Records from a data collection:

»»

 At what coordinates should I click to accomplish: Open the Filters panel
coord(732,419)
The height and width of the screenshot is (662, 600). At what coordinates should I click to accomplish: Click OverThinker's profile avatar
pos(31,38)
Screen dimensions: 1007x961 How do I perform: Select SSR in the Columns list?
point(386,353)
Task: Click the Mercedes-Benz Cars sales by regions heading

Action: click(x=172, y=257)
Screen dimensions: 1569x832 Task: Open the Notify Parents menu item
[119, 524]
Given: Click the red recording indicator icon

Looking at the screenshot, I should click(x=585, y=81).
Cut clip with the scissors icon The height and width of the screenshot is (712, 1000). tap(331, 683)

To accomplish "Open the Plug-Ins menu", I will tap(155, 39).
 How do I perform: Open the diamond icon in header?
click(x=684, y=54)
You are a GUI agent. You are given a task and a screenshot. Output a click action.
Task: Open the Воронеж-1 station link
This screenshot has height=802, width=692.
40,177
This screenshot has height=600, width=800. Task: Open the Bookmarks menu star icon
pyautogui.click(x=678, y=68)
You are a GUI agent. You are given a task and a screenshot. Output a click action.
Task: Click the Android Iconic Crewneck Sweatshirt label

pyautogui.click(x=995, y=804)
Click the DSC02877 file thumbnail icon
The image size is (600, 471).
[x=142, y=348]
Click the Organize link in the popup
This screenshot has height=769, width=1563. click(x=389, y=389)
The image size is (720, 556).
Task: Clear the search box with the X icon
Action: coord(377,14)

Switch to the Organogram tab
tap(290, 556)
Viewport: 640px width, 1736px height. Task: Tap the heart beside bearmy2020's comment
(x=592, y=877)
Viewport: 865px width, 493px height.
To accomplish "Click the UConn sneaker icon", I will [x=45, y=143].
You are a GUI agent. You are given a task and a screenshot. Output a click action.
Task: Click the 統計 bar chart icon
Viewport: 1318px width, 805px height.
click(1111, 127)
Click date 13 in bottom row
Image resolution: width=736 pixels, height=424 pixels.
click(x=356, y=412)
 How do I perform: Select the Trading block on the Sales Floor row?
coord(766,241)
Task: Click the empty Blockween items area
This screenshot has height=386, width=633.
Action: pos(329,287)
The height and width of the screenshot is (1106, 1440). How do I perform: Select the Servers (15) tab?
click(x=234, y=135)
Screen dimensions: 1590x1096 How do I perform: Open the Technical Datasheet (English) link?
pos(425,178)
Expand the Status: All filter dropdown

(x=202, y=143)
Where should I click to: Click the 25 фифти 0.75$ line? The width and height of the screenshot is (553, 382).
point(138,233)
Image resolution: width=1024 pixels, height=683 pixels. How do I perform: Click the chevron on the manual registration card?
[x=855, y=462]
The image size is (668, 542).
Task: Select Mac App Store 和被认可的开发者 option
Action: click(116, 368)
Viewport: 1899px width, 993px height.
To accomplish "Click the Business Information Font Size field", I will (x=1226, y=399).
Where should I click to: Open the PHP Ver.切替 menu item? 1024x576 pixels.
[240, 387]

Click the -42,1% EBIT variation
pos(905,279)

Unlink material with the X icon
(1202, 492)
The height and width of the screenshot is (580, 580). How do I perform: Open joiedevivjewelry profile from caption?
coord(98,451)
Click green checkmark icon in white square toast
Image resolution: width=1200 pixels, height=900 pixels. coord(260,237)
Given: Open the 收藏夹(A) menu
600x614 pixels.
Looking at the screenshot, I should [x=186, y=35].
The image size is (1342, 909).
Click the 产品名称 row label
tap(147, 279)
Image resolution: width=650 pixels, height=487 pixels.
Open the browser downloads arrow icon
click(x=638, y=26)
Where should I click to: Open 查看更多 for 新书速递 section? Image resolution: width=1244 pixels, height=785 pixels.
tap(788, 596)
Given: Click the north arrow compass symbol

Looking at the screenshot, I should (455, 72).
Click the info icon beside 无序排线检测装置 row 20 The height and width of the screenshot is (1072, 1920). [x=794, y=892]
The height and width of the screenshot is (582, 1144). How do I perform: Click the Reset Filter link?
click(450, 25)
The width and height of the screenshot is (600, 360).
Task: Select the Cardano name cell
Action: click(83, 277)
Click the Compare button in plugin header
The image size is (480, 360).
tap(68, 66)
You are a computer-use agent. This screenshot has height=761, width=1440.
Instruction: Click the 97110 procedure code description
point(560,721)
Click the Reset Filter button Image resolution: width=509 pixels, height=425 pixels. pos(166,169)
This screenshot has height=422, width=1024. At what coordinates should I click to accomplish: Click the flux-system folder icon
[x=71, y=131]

««

- **Problem requirements**: The goal is a faithful transcription of every entry above.

- **Exercise result**:
 At what coordinates should I click to accomplish: Open the Filters panel
coord(732,419)
The height and width of the screenshot is (662, 600). At what coordinates should I click to accomplish: Click OverThinker's profile avatar
pos(31,38)
Screen dimensions: 1007x961 How do I perform: Select SSR in the Columns list?
point(386,353)
Task: Click the Mercedes-Benz Cars sales by regions heading

Action: click(x=172, y=257)
Screen dimensions: 1569x832 Task: Open the Notify Parents menu item
[119, 524]
Given: Click the red recording indicator icon

Looking at the screenshot, I should click(x=585, y=81).
Cut clip with the scissors icon The height and width of the screenshot is (712, 1000). tap(331, 683)

To accomplish "Open the Plug-Ins menu", I will tap(155, 39).
 How do I perform: Open the diamond icon in header?
click(x=684, y=54)
You are a GUI agent. You are given a task and a screenshot. Output a click action.
Task: Open the Воронеж-1 station link
This screenshot has height=802, width=692.
40,177
This screenshot has height=600, width=800. Task: Open the Bookmarks menu star icon
pyautogui.click(x=678, y=68)
You are a GUI agent. You are given a task and a screenshot. Output a click action.
Task: Click the Android Iconic Crewneck Sweatshirt label

pyautogui.click(x=995, y=804)
Click the DSC02877 file thumbnail icon
The image size is (600, 471).
[x=142, y=348]
Click the Organize link in the popup
This screenshot has height=769, width=1563. click(x=389, y=389)
The image size is (720, 556).
Task: Clear the search box with the X icon
Action: coord(377,14)

Switch to the Organogram tab
tap(290, 556)
Viewport: 640px width, 1736px height. Task: Tap the heart beside bearmy2020's comment
(x=592, y=877)
Viewport: 865px width, 493px height.
To accomplish "Click the UConn sneaker icon", I will [x=45, y=143].
You are a GUI agent. You are given a task and a screenshot. Output a click action.
Task: Click the 統計 bar chart icon
Viewport: 1318px width, 805px height.
click(1111, 127)
Click date 13 in bottom row
Image resolution: width=736 pixels, height=424 pixels.
click(x=356, y=412)
 How do I perform: Select the Trading block on the Sales Floor row?
coord(766,241)
Task: Click the empty Blockween items area
This screenshot has height=386, width=633.
Action: pos(329,287)
The height and width of the screenshot is (1106, 1440). How do I perform: Select the Servers (15) tab?
click(x=234, y=135)
Screen dimensions: 1590x1096 How do I perform: Open the Technical Datasheet (English) link?
pos(425,178)
Expand the Status: All filter dropdown

(x=202, y=143)
Where should I click to: Click the 25 фифти 0.75$ line? The width and height of the screenshot is (553, 382).
point(138,233)
Image resolution: width=1024 pixels, height=683 pixels. How do I perform: Click the chevron on the manual registration card?
[x=855, y=462]
The image size is (668, 542).
Task: Select Mac App Store 和被认可的开发者 option
Action: click(116, 368)
Viewport: 1899px width, 993px height.
To accomplish "Click the Business Information Font Size field", I will (x=1226, y=399).
Where should I click to: Open the PHP Ver.切替 menu item? 1024x576 pixels.
[240, 387]

Click the -42,1% EBIT variation
pos(905,279)

Unlink material with the X icon
(1202, 492)
The height and width of the screenshot is (580, 580). How do I perform: Open joiedevivjewelry profile from caption?
coord(98,451)
Click green checkmark icon in white square toast
Image resolution: width=1200 pixels, height=900 pixels. coord(260,237)
Given: Open the 收藏夹(A) menu
600x614 pixels.
Looking at the screenshot, I should [x=186, y=35].
The image size is (1342, 909).
Click the 产品名称 row label
tap(147, 279)
Image resolution: width=650 pixels, height=487 pixels.
Open the browser downloads arrow icon
click(x=638, y=26)
Where should I click to: Open 查看更多 for 新书速递 section? Image resolution: width=1244 pixels, height=785 pixels.
tap(788, 596)
Given: Click the north arrow compass symbol

Looking at the screenshot, I should (455, 72).
Click the info icon beside 无序排线检测装置 row 20 The height and width of the screenshot is (1072, 1920). [x=794, y=892]
The height and width of the screenshot is (582, 1144). How do I perform: Click the Reset Filter link?
click(450, 25)
The width and height of the screenshot is (600, 360).
Task: Select the Cardano name cell
Action: click(83, 277)
Click the Compare button in plugin header
The image size is (480, 360).
tap(68, 66)
You are a computer-use agent. This screenshot has height=761, width=1440.
Instruction: Click the 97110 procedure code description
point(560,721)
Click the Reset Filter button Image resolution: width=509 pixels, height=425 pixels. pos(166,169)
This screenshot has height=422, width=1024. At what coordinates should I click to accomplish: Click the flux-system folder icon
[x=71, y=131]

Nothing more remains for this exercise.